**** Document ****
C’est effectivement pour faire le lien entre le public et le plateau, le monde imaginaire. Monsieur est un rôle de distanciation, encore une fois pour créer cet espace possible où » tout est vrai mais tout n’est peut-être pas vrai et tout est faux ». Juste pour dire qu’on est toujours dans de l’illusion, toujours dans l’illusoire, que c’est du théâtre. C’est devenu un peu une marque de fabrique et très souvent ça arrive dans mes pièces pour adultes. Monsieur, la première fois qu’il m’est apparu, je l’ai appelé L’homme-Pratique parce qu’il était bien pratique justement et qu’il me permettait de briser le quatrième mur; très souvent, je fais un théâtre qui aime bien s’adresser directement aux spectateurs. C’est un peu un retour aux sources avec le théâtre antique et le choeur qui parle directement aux gens mais cela revêt à la fois un effet d’immédiateté et à la fois de distance, c’est ça que j’aime, d’être à la fois complètement dans le présent et à la fois complètement dans un autre monde.
J’y avais vu un tic langagier et enfantin… Aussi je me demandais: y a-t-il vraiment des adultes dans cette pièce car Monsieur semble pris en otage par ses émotions, terrorisé souvent par les petites filles…
Je n’y pensais pas au moment de l’écriture mais c’est vrai que j’ai un petit garçon qui a trois ans et je lui lis évidemment beaucoup d’histoires et effectivement très souvent on trouve ce « dit-il », « dit-elle »; mais c’est moins leur langage à eux, j’ai l’impression, que l’histoire qu’on leur raconte. Donc je ne sais pas si l’inconscient a agi là-dessus.
**** Matériel ****
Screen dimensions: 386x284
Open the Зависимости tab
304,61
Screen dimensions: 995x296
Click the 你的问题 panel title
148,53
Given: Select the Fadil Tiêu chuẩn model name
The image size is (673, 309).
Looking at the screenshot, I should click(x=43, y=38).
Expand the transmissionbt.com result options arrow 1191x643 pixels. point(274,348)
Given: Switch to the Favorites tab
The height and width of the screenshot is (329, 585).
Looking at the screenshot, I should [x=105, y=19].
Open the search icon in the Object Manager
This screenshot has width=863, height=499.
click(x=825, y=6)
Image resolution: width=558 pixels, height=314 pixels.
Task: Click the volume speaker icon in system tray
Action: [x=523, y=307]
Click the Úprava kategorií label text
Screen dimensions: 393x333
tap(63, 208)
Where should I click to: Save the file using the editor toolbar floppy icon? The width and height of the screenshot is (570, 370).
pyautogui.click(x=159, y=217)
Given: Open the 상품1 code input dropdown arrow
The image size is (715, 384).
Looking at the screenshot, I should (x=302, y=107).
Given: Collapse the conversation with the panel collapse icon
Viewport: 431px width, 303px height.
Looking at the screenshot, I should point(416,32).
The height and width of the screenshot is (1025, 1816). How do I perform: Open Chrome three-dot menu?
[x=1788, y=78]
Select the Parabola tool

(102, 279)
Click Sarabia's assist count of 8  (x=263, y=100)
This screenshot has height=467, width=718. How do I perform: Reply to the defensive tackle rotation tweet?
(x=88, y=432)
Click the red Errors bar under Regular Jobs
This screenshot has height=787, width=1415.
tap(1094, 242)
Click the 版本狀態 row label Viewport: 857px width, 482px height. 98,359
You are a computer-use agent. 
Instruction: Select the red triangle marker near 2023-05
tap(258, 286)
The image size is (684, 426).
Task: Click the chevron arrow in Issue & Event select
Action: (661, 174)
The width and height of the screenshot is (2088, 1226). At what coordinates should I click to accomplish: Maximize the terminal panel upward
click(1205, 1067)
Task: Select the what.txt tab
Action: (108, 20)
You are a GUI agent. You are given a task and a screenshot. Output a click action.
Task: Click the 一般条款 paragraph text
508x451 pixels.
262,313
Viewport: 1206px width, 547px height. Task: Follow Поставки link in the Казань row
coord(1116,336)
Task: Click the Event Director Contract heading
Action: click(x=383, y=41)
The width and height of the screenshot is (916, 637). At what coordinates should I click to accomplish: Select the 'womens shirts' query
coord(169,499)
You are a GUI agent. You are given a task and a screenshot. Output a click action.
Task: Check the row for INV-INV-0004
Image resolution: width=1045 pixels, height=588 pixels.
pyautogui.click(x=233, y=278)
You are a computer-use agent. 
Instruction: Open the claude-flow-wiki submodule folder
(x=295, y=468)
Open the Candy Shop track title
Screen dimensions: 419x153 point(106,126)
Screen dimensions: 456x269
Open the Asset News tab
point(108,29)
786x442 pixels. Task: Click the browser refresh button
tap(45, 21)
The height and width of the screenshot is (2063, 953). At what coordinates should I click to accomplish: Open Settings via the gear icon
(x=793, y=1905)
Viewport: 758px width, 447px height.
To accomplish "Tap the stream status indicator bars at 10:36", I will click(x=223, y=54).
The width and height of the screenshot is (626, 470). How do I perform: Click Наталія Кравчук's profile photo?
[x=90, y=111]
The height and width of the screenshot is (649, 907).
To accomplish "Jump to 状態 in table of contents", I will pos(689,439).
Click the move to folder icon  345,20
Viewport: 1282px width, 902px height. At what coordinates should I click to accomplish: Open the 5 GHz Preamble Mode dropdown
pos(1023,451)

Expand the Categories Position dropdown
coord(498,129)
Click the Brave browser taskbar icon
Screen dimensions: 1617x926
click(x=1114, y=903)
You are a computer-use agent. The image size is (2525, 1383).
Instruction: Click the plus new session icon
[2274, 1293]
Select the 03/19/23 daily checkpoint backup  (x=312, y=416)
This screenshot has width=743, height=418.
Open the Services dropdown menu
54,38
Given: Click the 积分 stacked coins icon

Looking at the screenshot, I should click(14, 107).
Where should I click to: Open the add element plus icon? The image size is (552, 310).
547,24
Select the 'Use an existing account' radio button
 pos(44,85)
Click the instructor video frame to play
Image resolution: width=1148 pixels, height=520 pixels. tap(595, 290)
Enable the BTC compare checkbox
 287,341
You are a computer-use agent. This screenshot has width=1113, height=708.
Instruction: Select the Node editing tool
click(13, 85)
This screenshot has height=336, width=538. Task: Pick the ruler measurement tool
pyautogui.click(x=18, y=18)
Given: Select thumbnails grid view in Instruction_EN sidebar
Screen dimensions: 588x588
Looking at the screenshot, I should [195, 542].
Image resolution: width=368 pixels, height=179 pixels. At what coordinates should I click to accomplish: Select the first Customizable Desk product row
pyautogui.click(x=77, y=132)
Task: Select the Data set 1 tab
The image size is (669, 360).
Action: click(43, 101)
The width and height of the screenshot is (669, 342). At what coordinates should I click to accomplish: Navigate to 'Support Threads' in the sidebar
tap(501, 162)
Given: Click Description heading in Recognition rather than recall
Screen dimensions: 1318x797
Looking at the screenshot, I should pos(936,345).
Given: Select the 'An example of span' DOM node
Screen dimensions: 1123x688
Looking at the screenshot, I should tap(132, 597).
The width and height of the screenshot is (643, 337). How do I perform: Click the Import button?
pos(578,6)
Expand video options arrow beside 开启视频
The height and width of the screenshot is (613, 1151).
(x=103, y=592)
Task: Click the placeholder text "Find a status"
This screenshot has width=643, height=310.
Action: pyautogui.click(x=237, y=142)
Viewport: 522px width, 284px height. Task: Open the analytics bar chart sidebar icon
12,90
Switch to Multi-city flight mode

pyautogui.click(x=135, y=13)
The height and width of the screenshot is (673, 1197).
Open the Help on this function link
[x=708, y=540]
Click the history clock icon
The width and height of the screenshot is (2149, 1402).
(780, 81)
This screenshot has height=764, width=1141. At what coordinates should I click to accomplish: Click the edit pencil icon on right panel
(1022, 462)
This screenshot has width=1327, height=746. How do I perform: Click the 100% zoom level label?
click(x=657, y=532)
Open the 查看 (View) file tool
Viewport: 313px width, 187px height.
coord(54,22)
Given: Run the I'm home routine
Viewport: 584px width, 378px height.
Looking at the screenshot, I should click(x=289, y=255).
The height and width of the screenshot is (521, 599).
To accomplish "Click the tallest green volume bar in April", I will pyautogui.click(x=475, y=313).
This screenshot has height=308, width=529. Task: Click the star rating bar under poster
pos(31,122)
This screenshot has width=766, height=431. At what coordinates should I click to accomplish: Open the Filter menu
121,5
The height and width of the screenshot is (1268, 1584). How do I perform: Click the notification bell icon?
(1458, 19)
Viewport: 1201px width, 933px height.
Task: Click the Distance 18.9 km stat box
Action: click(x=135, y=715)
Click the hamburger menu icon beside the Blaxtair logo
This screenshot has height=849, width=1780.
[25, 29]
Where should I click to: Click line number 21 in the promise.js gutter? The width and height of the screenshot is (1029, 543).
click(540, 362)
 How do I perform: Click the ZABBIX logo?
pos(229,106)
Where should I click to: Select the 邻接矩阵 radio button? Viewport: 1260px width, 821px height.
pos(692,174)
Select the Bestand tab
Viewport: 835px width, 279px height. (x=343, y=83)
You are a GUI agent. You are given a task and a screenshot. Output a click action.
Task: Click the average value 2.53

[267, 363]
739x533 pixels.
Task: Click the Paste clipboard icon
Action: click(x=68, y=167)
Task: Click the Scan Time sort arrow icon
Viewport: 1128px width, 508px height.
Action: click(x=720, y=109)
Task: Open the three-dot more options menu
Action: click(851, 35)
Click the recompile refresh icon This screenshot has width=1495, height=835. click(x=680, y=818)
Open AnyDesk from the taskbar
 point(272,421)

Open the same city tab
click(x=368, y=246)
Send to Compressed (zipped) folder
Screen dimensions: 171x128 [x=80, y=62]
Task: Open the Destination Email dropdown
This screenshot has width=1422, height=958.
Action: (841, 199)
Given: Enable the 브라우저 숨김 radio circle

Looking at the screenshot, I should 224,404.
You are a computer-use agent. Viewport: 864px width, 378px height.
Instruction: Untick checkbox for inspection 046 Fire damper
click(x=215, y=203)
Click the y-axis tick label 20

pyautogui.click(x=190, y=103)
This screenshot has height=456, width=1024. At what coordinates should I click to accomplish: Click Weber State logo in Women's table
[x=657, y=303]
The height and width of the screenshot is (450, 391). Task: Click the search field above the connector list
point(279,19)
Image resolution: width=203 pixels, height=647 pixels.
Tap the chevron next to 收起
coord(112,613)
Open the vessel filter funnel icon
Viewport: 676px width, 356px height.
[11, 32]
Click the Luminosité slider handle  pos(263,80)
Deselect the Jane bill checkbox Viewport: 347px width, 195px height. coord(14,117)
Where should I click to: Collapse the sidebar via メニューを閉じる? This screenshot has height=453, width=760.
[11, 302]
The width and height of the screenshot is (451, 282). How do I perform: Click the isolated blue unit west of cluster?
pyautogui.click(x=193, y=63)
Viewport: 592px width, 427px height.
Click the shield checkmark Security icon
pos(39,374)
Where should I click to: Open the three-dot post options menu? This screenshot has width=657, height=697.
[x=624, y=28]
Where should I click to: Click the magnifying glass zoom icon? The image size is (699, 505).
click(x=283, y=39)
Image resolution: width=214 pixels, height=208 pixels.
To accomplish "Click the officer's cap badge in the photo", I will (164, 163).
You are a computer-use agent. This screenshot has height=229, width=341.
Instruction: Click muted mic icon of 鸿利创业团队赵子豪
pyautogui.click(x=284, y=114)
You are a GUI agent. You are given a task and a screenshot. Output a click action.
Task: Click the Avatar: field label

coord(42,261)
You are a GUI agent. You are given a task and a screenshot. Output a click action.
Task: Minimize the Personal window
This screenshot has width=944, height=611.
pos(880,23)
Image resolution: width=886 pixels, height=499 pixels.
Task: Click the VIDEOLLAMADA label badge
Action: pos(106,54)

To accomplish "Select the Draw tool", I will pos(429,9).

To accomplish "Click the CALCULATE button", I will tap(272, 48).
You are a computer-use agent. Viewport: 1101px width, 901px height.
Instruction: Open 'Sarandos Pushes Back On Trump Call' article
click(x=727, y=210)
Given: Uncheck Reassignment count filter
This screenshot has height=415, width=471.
****
» Objectif A: Extrayez de l'entretien le passage qui va de "J’y avais vu" jusqu'à "a agi là-dessus." inclus.
» Objectif B: Rédigez la suite de l'entretien sur le personnage de Monsieur, à partir de sa dernière phrase.
Le matériel n'a aucun rôle à jouer ici.

» Réponse A:
J’y avais vu un tic langagier et enfantin… Aussi je me demandais: y a-t-il vraiment des adultes dans cette pièce car Monsieur semble pris en otage par ses émotions, terrorisé souvent par les petites filles…
Je n’y pensais pas au moment de l’écriture mais c’est vrai que j’ai un petit garçon qui a trois ans et je lui lis évidemment beaucoup d’histoires et effectivement très souvent on trouve ce « dit-il », « dit-elle »; mais c’est moins leur langage à eux, j’ai l’impression, que l’histoire qu’on leur raconte. Donc je ne sais pas si l’inconscient a agi là-dessus.

» Réponse B:
Monsieur , pour moi, il est adulte malgré tout, même s’il a par moments des comportements sans doute enfantins. Ce qui le rend adulte, c’est qu’il ne se défend pas d’être démuni, il accepte de l’être. Il accepte des fois de ne pas savoir et parfois il est prisonnier de ses façons de penser adulte, de ses mécanismes adultes. J’aime bien que parfois le rapport s’inverse, je crois que ce qui m’intéresse, c’est que parfois l’enfant est plus adulte que l’adulte et l’adulte est plus enfant que l’enfant. En même temps, au bout du compte, je pense qu’on ne pourrait pas les confondre, c’est quand même Monsieur l’adulte. Par moments, d’ailleurs, il se reprend lui-même et il se dit « c’est quand même moi l’adulte de l’histoire! »
Oui, ce monsieur est assez complexe. C’est un écrivain, c’est un peu vous? Le personnage de Violaine vous a -t-il un peu hanté aussi?
La pièce raconte en sous-texte véritablement cette enquête que j’ai faite moi, à mon bureau, en train d’essayer de comprendre cette catastrophe… et de réaliser qu’on est démuni… la seule réponse possible pour moi, c’est l’écriture et c’est d’ailleurs la seule réponse de Monsieur à la fin qui dit » je vais faire quelque chose pour toi, je vais écrire.. »C’est tout ce qu’il peut lui offrir. Et puis voilà, on n’a pas un mode d’emploi pour être adulte, on n’a pas de mode d’emploi pour savoir comment se comporter avec un enfant, tout n’est pas écrit et j’ai l’impression qu’on tâtonne et j’ai essayé d’être honnête par rapport à ce tâtonnement-là de l’adulte, pour dire qu’il n’a pas raison sur tout, des fois il se trompe, des fois il se fait marcher dessus. Ce sont des questions qui m’intéressent profondément et que je trouve belles aussi. Dans le Petit Prince, parfois on a l’impression que l’aviateur est rabroué, qu’il ne comprend rien et que l’autre a compris des choses beaucoup plus essentielles. On ne comprend pas les mêmes choses quand on est adulte et quand on est enfant. Quelque chose se perd, quelque chose se gagne.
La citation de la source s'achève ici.